Whenever I attend an academic conference, I learn a lot, although what I learn is not necessarily the subject-matter of the conference itself, or the papers that are presented. Often, it’s the “happenstance” nuggets and accidental insights that are most interesting.
I have now unpacked from the recent conference in Detroit, and “debriefed” by sorting through the papers and notes and handouts that accumulate during such meetings, and was reminded of an observation made during one presentation–a research finding that was intriguing, to say the least. The study found a positive correlation between writing proficiency and “engaged and knowledgable citizenship.”
The research was alluded to in passing, and no explanation was offered. I suppose the easy answer might be that people who are bright and well-educated are more likely to write well and more likely to be engaged, informed citizens. But that seems too facile. I know people with degrees from prestigious institutions who can’t write clearly, and I know others with those same credentials who somehow missed elementary civics and government.
Of course, I didn’t see the research and didn’t get a citation, so it may well be that the study was flawed. But if it wasn’t, how might we explain this correlation? What would be the connection between the ability to write with clarity and grace, and the possession of above-average civic knowledge? Why would these two particular skills/understandings be correlated?

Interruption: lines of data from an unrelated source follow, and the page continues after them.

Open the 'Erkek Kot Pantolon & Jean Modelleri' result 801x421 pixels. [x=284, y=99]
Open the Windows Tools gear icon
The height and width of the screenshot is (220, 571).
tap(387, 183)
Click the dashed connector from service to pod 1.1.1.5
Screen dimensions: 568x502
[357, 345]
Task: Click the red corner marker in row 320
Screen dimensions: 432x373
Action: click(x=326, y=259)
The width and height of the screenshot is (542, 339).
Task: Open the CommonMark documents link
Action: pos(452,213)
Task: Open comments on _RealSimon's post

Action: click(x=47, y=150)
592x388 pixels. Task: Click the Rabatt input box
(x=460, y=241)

3 thoughts on “Intriguing Factoid”
I believe it is the individual’s mental level of curiosity, the ability to differentiate between fact and opinions, the seeking of information above and beyond what is presented to us, that makes up much of the difference. Education levels too often depend on financial ability but I lost my all-encompassing awe of the highly educated after working with too many not-very-smart college graduates. The natural curiosity of young children is often hampered or smothered by being kept within what is considered the boundaries of the educational “norm” for their age. I dropped out of high school my senior year and waited 28 years to get my GED; I believe I am acceptably well-spoken because my family was and is. My grandchildren are the ones seeking higher education but my children are all manual laborers whose skills are as valuable as those in administrative positions. Their level of knowledge is higher in different areas than white-collar workers but their level of civic awareness and communication skills seems higher than many of our elected “leaders”. No answers in this; merely my observations and comments as usual.
Tough to tell without seeing the paper, but count me somewhat skeptical.

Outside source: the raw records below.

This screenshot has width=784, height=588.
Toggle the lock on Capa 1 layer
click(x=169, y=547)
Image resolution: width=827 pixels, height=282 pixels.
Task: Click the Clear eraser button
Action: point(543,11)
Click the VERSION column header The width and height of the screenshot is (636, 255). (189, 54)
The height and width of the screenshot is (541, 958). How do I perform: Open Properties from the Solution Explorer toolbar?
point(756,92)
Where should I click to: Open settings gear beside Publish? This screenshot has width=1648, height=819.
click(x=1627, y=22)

Still, since you ask I will propose something. If there is any correlation between writing proficiency and engaged citizenship it may be because both are skills that must be worked at. Perhaps the chances that a person works hard to develop proficiency at writing are similar to the chances that one is an engaged citizen (politicians, not so much).
What I am skeptical about is that the correlation between them is strong enough to make blithe claims about the two.

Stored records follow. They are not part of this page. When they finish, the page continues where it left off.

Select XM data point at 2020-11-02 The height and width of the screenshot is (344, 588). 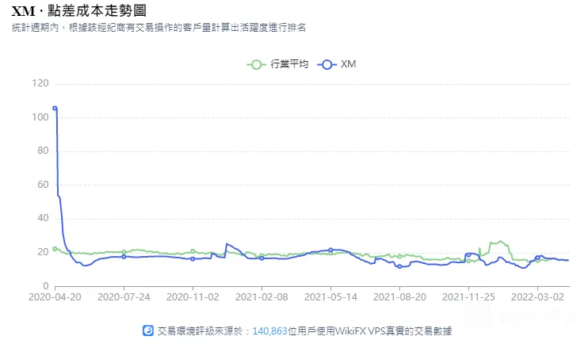click(x=193, y=259)
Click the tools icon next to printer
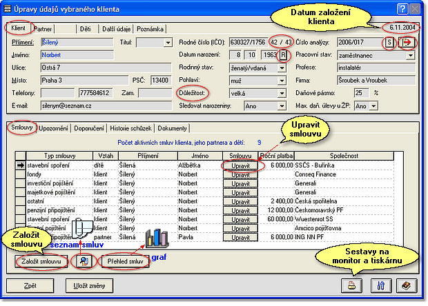Image resolution: width=428 pixels, height=306 pixels. (x=378, y=285)
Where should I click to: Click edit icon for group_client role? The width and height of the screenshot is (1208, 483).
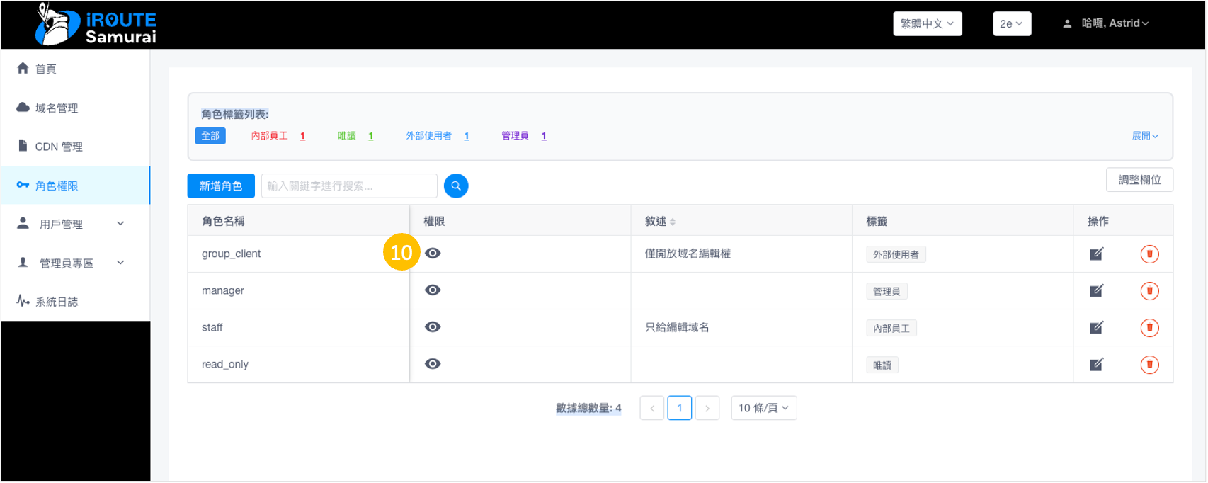click(1096, 254)
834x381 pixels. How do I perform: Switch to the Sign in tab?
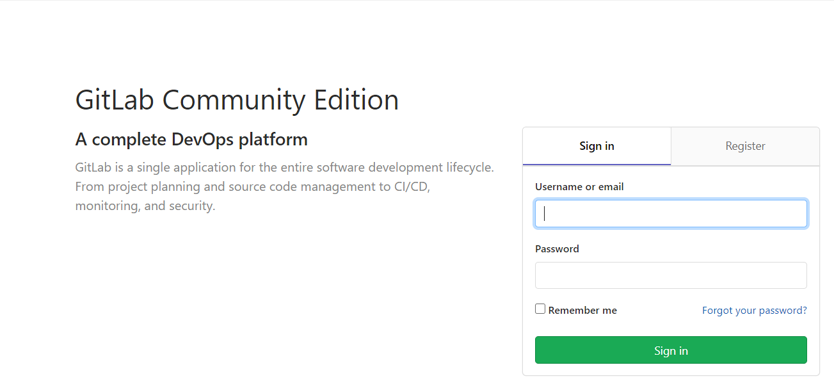coord(597,146)
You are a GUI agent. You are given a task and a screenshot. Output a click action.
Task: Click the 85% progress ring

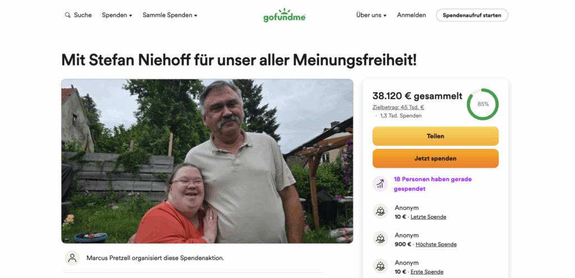[x=482, y=104]

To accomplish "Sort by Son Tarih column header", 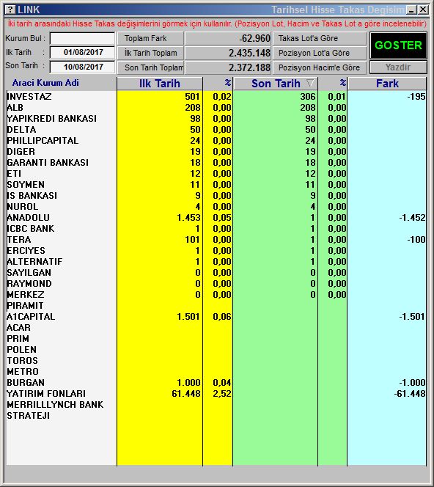I will point(276,84).
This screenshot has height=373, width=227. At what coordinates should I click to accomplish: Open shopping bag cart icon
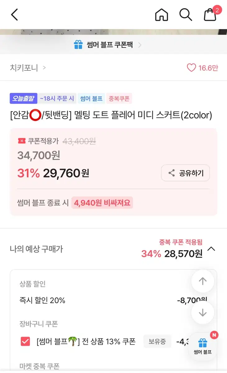210,15
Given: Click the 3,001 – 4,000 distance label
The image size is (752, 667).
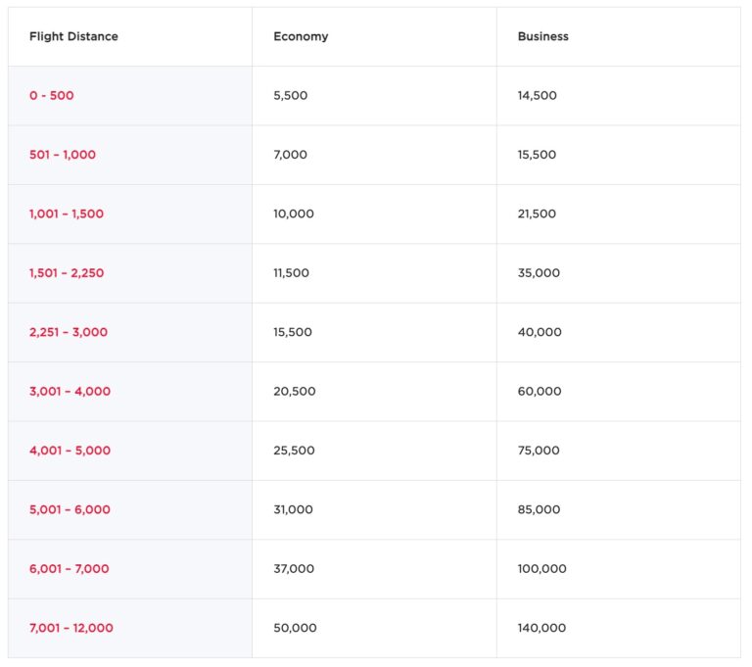Looking at the screenshot, I should click(x=70, y=392).
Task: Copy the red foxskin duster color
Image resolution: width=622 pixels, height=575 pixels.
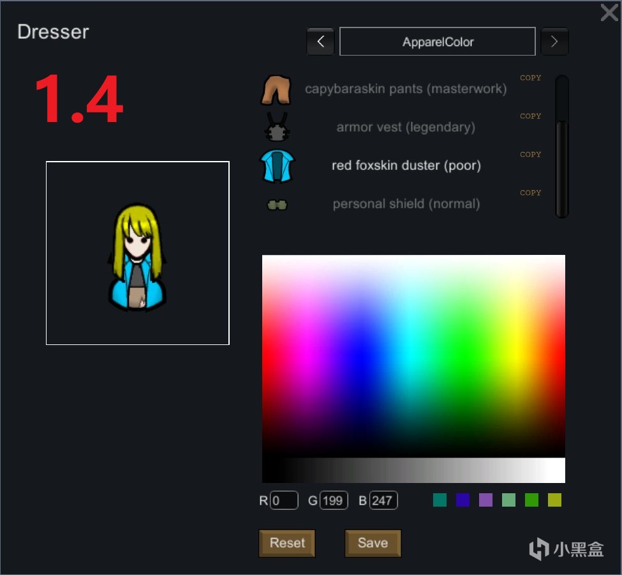Action: point(530,154)
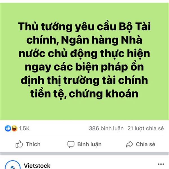Open the 386 bình luận comments
Screen dimensions: 169x169
(106, 128)
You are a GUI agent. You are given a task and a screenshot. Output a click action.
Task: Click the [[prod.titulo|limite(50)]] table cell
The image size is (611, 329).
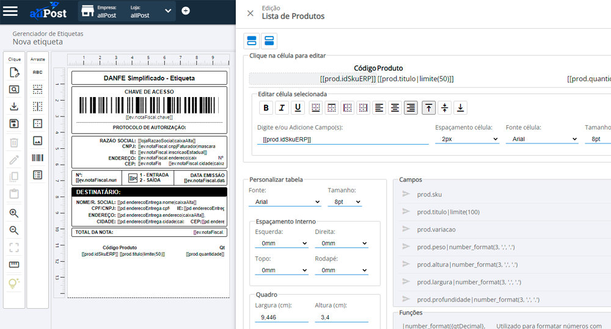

I’m thinking that it may have to do with the complexity of thought that goes into the writing process and the understanding that you frame your writing to suit a certain audience and politicians and elected officials also are masters of framing their public positions.
The writer also has to consider a variety of outcomes that may be possible with a character’s decision which may make it easier for them to see beyond the soundbites.
The writing process also forces one to become a bit of an investigator and inquisitor in the world around them which may carry over into civic issues that may be important to to that individual.
Have you emailed the speaker and requested more information on the research yet?